Para o oncologista e especialista em economia da saúde Stephen Stefani, os planos deveriam priorizar programas de prevenção e de diagnóstico precoce que são mais custo-efetivos. Alguns tipos de rastreamento, ou diagnóstico precoce, se enquadram nesta mesma lógica. Na lista estão os exames para detecção de quatro tipos de câncer: útero, mama, melanoma e colorretal. “Se os planos de saúde se concentrassem em programas regulares de rastreamento desses quatro tipos de câncer, já teríamos um impacto considerável na redução de custos para todos”, afirma Marcos Santos, da UnB. Mas esses exames só são eficientes quando focados na população e na faixa etária corretas.
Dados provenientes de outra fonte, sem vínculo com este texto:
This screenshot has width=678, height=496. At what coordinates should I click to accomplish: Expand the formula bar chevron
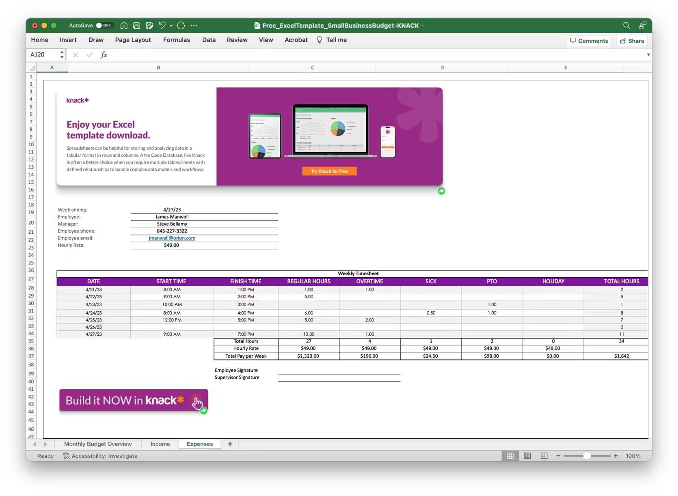coord(648,55)
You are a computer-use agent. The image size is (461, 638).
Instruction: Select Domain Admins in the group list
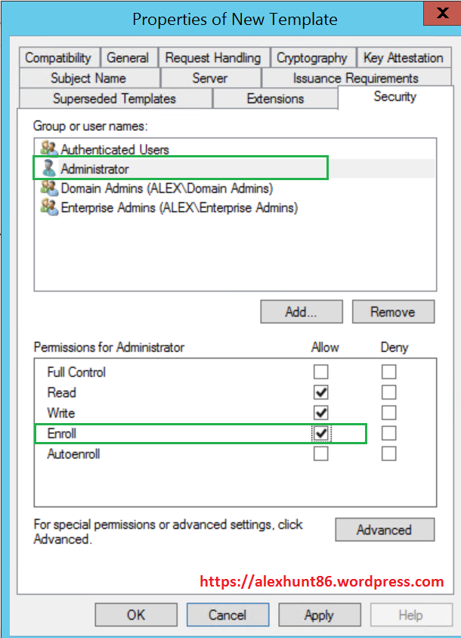[166, 188]
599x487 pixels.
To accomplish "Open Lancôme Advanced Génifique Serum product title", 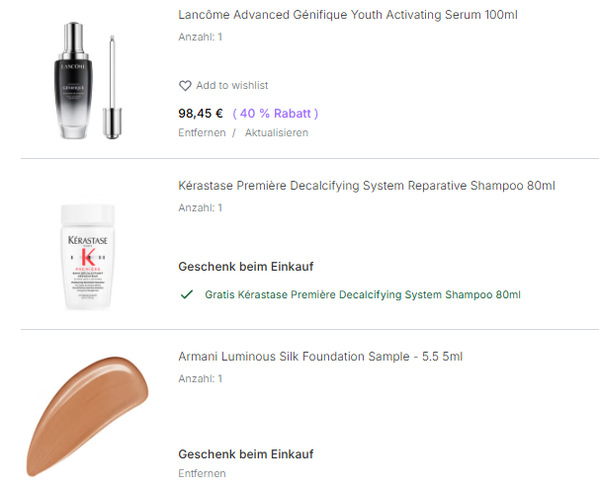I will click(x=348, y=15).
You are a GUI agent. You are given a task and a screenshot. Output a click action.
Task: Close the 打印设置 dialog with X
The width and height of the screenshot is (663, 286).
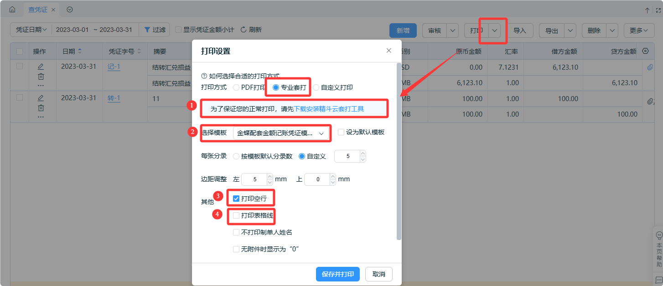(x=388, y=51)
Mamografias antes dos 40 anos podem gerar biópsias desnecessárias, e depois dos 70 anos, têm poucas chances de detectar um câncer agressivo. Por isso, o exame é recomendado para mulheres entre 50 e 70 anos. Para os casos complicados, há tecnologias que recomendam o tratamento mais adequado a cada doente. O sequenciamento genético identifica grupos de pacientes para os quais drogas mais caras funcionam ou não. “Não faz sentido utilizar um medicamento de 50.000 reais que não vai prolongar a vida da pessoa”, diz Santos.
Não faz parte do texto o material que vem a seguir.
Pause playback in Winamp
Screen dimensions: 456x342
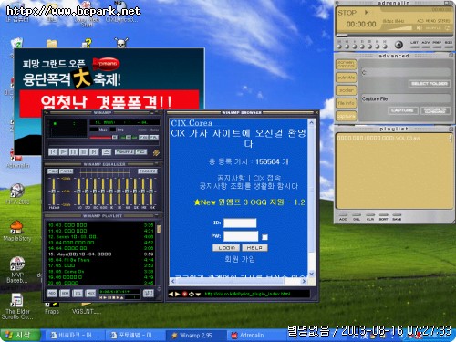point(74,151)
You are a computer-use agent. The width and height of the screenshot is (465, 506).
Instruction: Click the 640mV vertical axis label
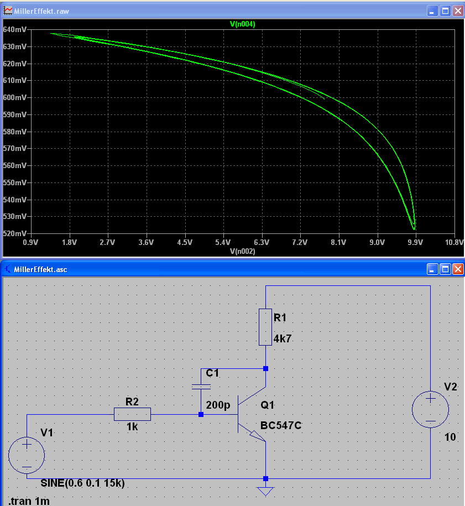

Mudanças no modelo de pagamento

Especialistas defendem uma revisão dos modelos de remuneração de médicos e provedores de serviços de saúde. No Brasil, assim como nos Estados Unidos, eles costumam receber por procedimento realizado, o que incentiva exames e intervenções excessivas (veja quadro).

A Inglaterra, por exemplo, estabelece um teto máximo para o valor de tratamentos e procedimentos que se baseia nos anos de vida com qualidade que eles proporcionam às pessoas. Se o paciente teve sucesso no tratamento e qualidade de vida, o provedor da solução recebe o valor completo. Caso haja alguma intercorrência, existem critérios que preveem o reembolso parcial da terapia ou procedimento. “Temos de passar a remunerar médicos e prestadores de serviço por seus resultados”, diz Santos. “Para isso, precisamos tornar os indicadores de performance mais objetivos e criar métricas de sucesso para cada especialidade.”
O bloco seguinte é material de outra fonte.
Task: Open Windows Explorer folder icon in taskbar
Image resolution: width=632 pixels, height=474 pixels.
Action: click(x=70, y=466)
Também é necessário pensar num modelo de mensalidade ou bonificação que incentive o usuário dos planos a cuidar melhor da sua saúde. “Por que quem faz exercícios e exames regulares tem que pagar o mesmo valor de quem fuma e não se exercita?”, questiona Stefani. Para ele, as operadoras poderiam se inspirar no modelo de seguro de carro, que dá desconto ao motorista que não tem multa e cobra mais do que tem mais chances de se envolver em acidentes. “Esse conjunto de medidas já traria um retorno considerável para a saúde financeira dos planos e o bem-estar dos pacientes.”